Output the lines of the entries below as a numbered list, leaving out any blank lines.
[begin Provided data]
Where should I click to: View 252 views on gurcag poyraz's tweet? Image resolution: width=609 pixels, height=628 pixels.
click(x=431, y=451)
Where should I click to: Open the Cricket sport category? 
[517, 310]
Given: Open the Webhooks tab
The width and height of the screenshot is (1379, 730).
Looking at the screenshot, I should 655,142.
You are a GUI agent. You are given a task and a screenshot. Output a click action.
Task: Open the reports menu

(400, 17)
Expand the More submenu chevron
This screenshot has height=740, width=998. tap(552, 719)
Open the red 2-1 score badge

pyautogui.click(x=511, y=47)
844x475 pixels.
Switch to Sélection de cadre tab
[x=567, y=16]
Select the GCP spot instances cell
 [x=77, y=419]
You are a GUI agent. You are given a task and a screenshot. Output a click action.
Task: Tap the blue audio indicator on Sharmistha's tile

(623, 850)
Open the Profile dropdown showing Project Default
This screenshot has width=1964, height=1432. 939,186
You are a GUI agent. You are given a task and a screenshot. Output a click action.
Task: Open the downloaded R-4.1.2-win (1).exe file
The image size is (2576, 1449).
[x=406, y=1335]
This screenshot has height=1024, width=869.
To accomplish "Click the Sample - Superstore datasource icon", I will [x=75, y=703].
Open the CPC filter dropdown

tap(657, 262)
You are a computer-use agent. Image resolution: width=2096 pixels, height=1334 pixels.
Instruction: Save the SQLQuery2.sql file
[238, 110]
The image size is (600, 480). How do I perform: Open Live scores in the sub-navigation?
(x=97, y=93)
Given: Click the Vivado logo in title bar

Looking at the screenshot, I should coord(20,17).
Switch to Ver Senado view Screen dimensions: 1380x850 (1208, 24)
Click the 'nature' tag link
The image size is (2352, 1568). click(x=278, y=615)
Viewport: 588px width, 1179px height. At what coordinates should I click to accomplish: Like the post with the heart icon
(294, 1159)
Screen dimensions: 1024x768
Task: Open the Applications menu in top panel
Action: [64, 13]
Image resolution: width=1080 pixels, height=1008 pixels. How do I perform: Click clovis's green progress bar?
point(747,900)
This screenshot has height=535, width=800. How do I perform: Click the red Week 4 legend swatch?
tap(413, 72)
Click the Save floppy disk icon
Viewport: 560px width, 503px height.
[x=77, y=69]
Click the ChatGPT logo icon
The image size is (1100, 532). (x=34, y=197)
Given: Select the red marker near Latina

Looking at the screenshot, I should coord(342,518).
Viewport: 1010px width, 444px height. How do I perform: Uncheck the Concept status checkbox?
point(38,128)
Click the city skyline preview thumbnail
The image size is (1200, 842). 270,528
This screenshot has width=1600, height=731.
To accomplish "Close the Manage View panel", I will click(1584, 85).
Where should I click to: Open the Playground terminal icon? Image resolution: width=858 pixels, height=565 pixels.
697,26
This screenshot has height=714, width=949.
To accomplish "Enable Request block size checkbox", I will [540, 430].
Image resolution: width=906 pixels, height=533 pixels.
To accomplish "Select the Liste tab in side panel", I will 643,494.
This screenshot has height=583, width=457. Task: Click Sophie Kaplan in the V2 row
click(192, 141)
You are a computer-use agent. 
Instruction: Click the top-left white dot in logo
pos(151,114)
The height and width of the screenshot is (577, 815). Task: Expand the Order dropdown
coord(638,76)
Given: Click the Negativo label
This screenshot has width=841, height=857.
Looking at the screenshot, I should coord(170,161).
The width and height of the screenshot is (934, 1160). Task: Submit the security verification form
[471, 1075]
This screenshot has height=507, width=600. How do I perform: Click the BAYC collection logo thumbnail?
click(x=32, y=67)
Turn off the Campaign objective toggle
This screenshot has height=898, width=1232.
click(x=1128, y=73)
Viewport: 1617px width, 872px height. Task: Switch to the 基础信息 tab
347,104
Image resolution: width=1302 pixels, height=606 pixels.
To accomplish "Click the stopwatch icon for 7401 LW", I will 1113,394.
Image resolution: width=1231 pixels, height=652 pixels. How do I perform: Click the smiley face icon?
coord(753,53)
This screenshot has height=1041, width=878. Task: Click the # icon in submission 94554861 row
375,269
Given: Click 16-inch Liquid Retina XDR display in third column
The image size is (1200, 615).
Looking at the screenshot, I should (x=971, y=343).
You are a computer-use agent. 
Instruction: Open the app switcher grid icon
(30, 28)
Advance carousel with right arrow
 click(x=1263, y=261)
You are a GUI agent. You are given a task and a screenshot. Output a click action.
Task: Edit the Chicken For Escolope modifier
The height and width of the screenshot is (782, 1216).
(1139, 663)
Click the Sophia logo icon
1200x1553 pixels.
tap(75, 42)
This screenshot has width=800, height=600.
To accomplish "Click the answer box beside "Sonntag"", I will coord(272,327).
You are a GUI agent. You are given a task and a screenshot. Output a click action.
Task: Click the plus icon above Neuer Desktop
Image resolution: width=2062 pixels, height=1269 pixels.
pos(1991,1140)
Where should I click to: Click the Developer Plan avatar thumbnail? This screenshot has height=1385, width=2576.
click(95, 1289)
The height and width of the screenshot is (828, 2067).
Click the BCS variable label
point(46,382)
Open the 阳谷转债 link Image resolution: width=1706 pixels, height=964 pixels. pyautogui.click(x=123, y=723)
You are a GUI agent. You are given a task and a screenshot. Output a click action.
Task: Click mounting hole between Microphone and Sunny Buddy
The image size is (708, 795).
[end Provided data]
_Answer_
1. Where should I click to: View 252 views on gurcag poyraz's tweet? Image resolution: width=609 pixels, height=628 pixels.
2. click(x=431, y=451)
3. Where should I click to: Open the Cricket sport category? 
4. [517, 310]
5. Given: Open the Webhooks tab
6. The width and height of the screenshot is (1379, 730).
7. Looking at the screenshot, I should 655,142.
8. You are a GUI agent. You are given a task and a screenshot. Output a click action.
9. Task: Open the reports menu
10. (400, 17)
11. Expand the More submenu chevron
12. This screenshot has height=740, width=998. tap(552, 719)
13. Open the red 2-1 score badge
14. pyautogui.click(x=511, y=47)
15. 844x475 pixels.
16. Switch to Sélection de cadre tab
17. [x=567, y=16]
18. Select the GCP spot instances cell
19.  [x=77, y=419]
20. You are a GUI agent. You are given a task and a screenshot. Output a click action.
21. Task: Tap the blue audio indicator on Sharmistha's tile
22. (623, 850)
23. Open the Profile dropdown showing Project Default
24. This screenshot has width=1964, height=1432. 939,186
25. You are a GUI agent. You are given a task and a screenshot. Output a click action.
26. Task: Open the downloaded R-4.1.2-win (1).exe file
27. The image size is (2576, 1449).
28. [x=406, y=1335]
29. This screenshot has height=1024, width=869.
30. To accomplish "Click the Sample - Superstore datasource icon", I will [x=75, y=703].
31. Open the CPC filter dropdown
32. tap(657, 262)
33. You are a computer-use agent. Image resolution: width=2096 pixels, height=1334 pixels.
34. Instruction: Save the SQLQuery2.sql file
35. [238, 110]
36. The image size is (600, 480). How do I perform: Open Live scores in the sub-navigation?
37. (x=97, y=93)
38. Given: Click the Vivado logo in title bar
39. Looking at the screenshot, I should coord(20,17).
40. Switch to Ver Senado view Screen dimensions: 1380x850 (1208, 24)
41. Click the 'nature' tag link
42. The image size is (2352, 1568). click(x=278, y=615)
43. Viewport: 588px width, 1179px height. At what coordinates should I click to accomplish: Like the post with the heart icon
44. (294, 1159)
45. Screen dimensions: 1024x768
46. Task: Open the Applications menu in top panel
47. Action: [64, 13]
48. Image resolution: width=1080 pixels, height=1008 pixels. How do I perform: Click clovis's green progress bar?
49. point(747,900)
50. This screenshot has height=535, width=800. How do I perform: Click the red Week 4 legend swatch?
51. tap(413, 72)
52. Click the Save floppy disk icon
53. Viewport: 560px width, 503px height.
54. [x=77, y=69]
55. Click the ChatGPT logo icon
56. The image size is (1100, 532). (x=34, y=197)
57. Given: Select the red marker near Latina
58. Looking at the screenshot, I should coord(342,518).
59. Viewport: 1010px width, 444px height. How do I perform: Uncheck the Concept status checkbox?
60. point(38,128)
61. Click the city skyline preview thumbnail
62. The image size is (1200, 842). 270,528
63. This screenshot has width=1600, height=731.
64. To accomplish "Close the Manage View panel", I will click(1584, 85).
65. Where should I click to: Open the Playground terminal icon? Image resolution: width=858 pixels, height=565 pixels.
66. 697,26
67. This screenshot has height=714, width=949.
68. To accomplish "Enable Request block size checkbox", I will [540, 430].
69. Image resolution: width=906 pixels, height=533 pixels.
70. To accomplish "Select the Liste tab in side panel", I will 643,494.
71. This screenshot has height=583, width=457. Task: Click Sophie Kaplan in the V2 row
72. click(192, 141)
73. You are a computer-use agent. 
74. Instruction: Click the top-left white dot in logo
75. pos(151,114)
76. The height and width of the screenshot is (577, 815). Task: Expand the Order dropdown
77. coord(638,76)
78. Given: Click the Negativo label
79. This screenshot has width=841, height=857.
80. Looking at the screenshot, I should coord(170,161).
81. The width and height of the screenshot is (934, 1160). Task: Submit the security verification form
82. [471, 1075]
83. This screenshot has height=507, width=600. How do I perform: Click the BAYC collection logo thumbnail?
84. click(x=32, y=67)
85. Turn off the Campaign objective toggle
86. This screenshot has height=898, width=1232.
87. click(x=1128, y=73)
88. Viewport: 1617px width, 872px height. Task: Switch to the 基础信息 tab
89. 347,104
90. Image resolution: width=1302 pixels, height=606 pixels.
91. To accomplish "Click the stopwatch icon for 7401 LW", I will 1113,394.
92. Image resolution: width=1231 pixels, height=652 pixels. How do I perform: Click the smiley face icon?
93. coord(753,53)
94. This screenshot has height=1041, width=878. Task: Click the # icon in submission 94554861 row
95. 375,269
96. Given: Click 16-inch Liquid Retina XDR display in third column
97. The image size is (1200, 615).
98. Looking at the screenshot, I should (x=971, y=343).
99. You are a computer-use agent. 
100. Instruction: Open the app switcher grid icon
101. (30, 28)
102. Advance carousel with right arrow
103.  click(x=1263, y=261)
104. You are a GUI agent. You are given a task and a screenshot. Output a click action.
105. Task: Edit the Chicken For Escolope modifier
106. The height and width of the screenshot is (782, 1216).
107. (1139, 663)
108. Click the Sophia logo icon
109. 1200x1553 pixels.
110. tap(75, 42)
111. This screenshot has width=800, height=600.
112. To accomplish "Click the answer box beside "Sonntag"", I will coord(272,327).
113. You are a GUI agent. You are given a task and a screenshot. Output a click action.
114. Task: Click the plus icon above Neuer Desktop
115. Image resolution: width=2062 pixels, height=1269 pixels.
116. pos(1991,1140)
117. Where should I click to: Click the Developer Plan avatar thumbnail? This screenshot has height=1385, width=2576.
118. click(95, 1289)
119. The height and width of the screenshot is (828, 2067).
120. Click the BCS variable label
121. point(46,382)
122. Open the 阳谷转债 link Image resolution: width=1706 pixels, height=964 pixels. pyautogui.click(x=123, y=723)
123. You are a GUI agent. You are given a task and a screenshot. Output a click action.
124. Task: Click mounting hole between Microphone and Sunny Buddy
125. The image size is (708, 795).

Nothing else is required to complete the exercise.